MIDLAND CITY, Ala. —
Neighbors said they heard a bang and gunshots, but the FBI wouldn't confirm that. Authorities also kept under wraps exactly how they were able to monitor Dykes and the boy in such a confined space.
"We have a big crime scene behind us to process," said Special Agent Steve Richardson of the FBI's office in Mobile. "I can't talk about sources, techniques or methods that we used. But I can tell you the success story is (the boy) is safe."
Dale County Sheriff Wally Olson said Dykes was armed when officers entered the bunker. He added the boy was threatened, but declined to elaborate.
"That's why we went inside — to save the child," he said.

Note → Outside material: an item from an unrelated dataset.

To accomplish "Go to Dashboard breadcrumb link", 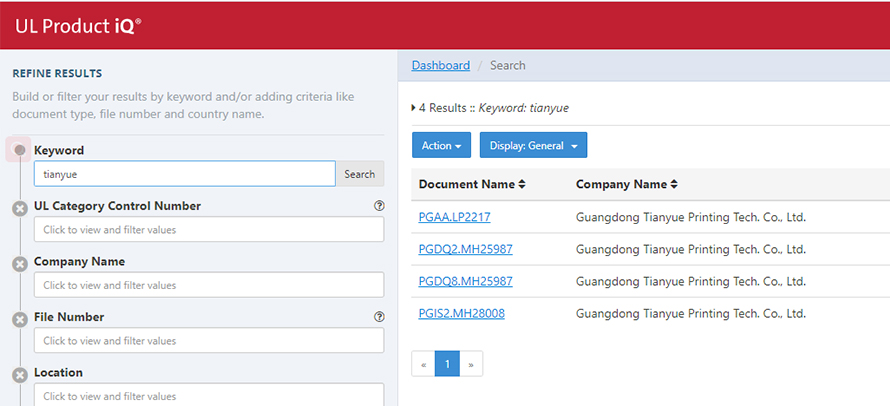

Daryle Hendry, who lives about a quarter-mile from the bunker, said he heard a boom Monday afternoon, followed by what sounded like a gunshot. Dykes had been seen with a gun, and officers concluded the boy was in imminent danger, Richardson told reporters.
It was not immediately clear how authorities determined the man had a gun.
The boy was reunited with his mother and taken to a hospital to be checked out. Officials have said he has Asperger's syndrome and attention deficit hyperactivity disorder.
Richardson said he saw the child at the hospital and he was laughing, joking, eating and "doing the things you'd expect a normal 5- or 6-year-old to do."
The rescue capped a hostage drama that disrupted the lives of many in a tranquil town of 2,400 people set amid peanut farms and cotton fields some 100 miles southeast of the state capital of Montgomery.
It's a small, close-knit community that has long relied on a strong Christian faith, a policy of "love thy neighbor" and the power of group prayer.